## Objective 1
Answer these questions about the Neo4j thread below, one answer per line, marked as the questions are:
(a) In the reply at the top, what do the node references via properties in the *data* graph point back to?
(b) By what do the Lucene indices on the data nodes index the data?
(c) What was the original approach, before the new design?

=== Given text ===

Re: [Neo4j] reify links with other neo4j databases located on different distributed servers

2011-07-05 Thread Rick Bullotta
Actually the opposite.  We use nodes in both databases, of course, but we  use 
node references via properties in the *data* graph to point back to entities in 
the *model* graph.



- Reply message -
From: "Aliabbas Petiwala" 
Date: Tue, Jul 5, 2011 1:10 am
Subject: [Neo4j] reify links with other neo4j databases located on different 
distributed servers
To: "Neo4j user discussions" 

Thanks for sharing with us the details,

Your solutions sounds innovative and interesting but You have stored
the relationships only in the model graph. does it mean you have a
fixed schema and how to store new relationships between different
nodes. Its really difficult to understand how can you store
relationships only once in a model graph and only nodes in the data
graph?
Regards,
Ali

On 7/3/11, Rick Bullotta  wrote:
> Our approach is very application-specific, but it can be summarized by:
>
> - We keep our model database on one server and our "run time" data (somewhat
> like activity streams) on another server
> - A long value (node id) "source" property on data nodes that identify a
> model node in the other graph
> - Long value (node id) "server" property on data nodes that identify a node
> in the same graph, which contains "logical server" information stored as
> properties (logical name + domain name/IP address + port + protocol)
> - Lucene indices on the data nodes that index the data by tag(s), source,
> and time
> - Relationships in the "model" graph that describe inter-entity model
> relationships (inheritance, reference), dependencies and usage references,
> etc.
> - Lucene indices on the model nodes that index the model entities by type,
> tag(s)
> - Lucene indices on the "tagging" vocabularies on both the model and data
> graph(s)
>
> We avoided using relationships in the data graph due to the fact that we are
> constantly adding and deleting potentially thousands of items per second,
> and this could create concurrency and performance issues when there are
> potentially millions of relationships on a node
>
> We didn't originally design it this way.  The original approach was a single
> (embedded) database, using relationships for all node<->node connections.
> We're in the process of moving to our new design in phases, the first of
> which was a logical separation of model + data, though in the same graph,
> and switching from relationships to the "node id property" approach for some
> specific scenarios.

===

## Objective 2
From the records, reproduce without changes the lines starting at the line that contains "Given: Share Zdeněk Hraba's reply" and ending at the line that contains "pyautogui.click(x=1233, y=695)".

=== Data to use ===

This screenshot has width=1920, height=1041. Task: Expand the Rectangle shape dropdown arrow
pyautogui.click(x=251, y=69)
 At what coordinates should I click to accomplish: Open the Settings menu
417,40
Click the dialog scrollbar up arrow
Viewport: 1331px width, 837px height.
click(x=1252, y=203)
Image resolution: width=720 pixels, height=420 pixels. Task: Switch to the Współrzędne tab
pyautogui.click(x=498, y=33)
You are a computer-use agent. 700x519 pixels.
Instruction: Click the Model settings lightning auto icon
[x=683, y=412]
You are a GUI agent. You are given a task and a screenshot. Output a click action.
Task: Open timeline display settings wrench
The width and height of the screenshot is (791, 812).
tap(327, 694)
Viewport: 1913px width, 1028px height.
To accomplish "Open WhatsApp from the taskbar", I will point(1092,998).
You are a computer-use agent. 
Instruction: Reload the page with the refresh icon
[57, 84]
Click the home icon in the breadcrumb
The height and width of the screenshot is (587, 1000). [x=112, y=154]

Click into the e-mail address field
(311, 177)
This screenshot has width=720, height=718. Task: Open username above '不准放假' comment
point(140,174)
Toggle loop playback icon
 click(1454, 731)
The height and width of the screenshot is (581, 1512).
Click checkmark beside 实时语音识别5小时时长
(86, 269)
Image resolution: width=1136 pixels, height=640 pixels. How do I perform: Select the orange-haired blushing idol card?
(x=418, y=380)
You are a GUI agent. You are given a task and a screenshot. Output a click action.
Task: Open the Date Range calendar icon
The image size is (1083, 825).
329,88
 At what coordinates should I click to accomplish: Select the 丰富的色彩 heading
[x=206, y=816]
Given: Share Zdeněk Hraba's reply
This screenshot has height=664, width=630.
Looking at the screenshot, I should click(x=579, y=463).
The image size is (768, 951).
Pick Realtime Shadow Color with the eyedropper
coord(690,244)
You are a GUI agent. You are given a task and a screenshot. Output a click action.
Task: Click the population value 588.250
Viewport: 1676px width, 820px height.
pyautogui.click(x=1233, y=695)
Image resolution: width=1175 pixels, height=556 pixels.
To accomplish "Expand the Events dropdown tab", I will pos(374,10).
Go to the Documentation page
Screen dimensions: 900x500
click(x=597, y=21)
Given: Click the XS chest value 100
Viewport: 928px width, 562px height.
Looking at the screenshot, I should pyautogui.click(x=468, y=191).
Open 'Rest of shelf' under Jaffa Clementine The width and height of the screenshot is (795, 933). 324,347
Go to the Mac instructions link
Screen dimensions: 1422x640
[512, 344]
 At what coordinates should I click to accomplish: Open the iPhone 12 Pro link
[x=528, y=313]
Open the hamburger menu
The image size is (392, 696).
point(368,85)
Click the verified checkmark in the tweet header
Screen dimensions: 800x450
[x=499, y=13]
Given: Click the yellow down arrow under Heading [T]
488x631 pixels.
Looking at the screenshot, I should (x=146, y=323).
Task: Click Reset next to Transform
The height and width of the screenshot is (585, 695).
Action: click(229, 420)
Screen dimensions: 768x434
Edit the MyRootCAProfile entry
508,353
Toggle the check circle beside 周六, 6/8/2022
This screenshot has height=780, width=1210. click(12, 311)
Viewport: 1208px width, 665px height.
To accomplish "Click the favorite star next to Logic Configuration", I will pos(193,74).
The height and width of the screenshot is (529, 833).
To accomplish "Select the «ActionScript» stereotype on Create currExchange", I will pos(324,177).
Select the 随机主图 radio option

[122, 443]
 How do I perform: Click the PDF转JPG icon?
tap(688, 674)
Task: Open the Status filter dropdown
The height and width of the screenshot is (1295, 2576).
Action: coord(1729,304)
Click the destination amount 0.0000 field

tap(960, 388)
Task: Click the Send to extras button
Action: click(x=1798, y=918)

===

## Full response 1
(a) Entities in the *model* graph.
(b) By tag(s), source, and time.
(c) A single (embedded) database, using relationships for all node<->node connections.

## Full response 2
Given: Share Zdeněk Hraba's reply
This screenshot has height=664, width=630.
Looking at the screenshot, I should click(x=579, y=463).
The image size is (768, 951).
Pick Realtime Shadow Color with the eyedropper
coord(690,244)
You are a GUI agent. You are given a task and a screenshot. Output a click action.
Task: Click the population value 588.250
Viewport: 1676px width, 820px height.
pyautogui.click(x=1233, y=695)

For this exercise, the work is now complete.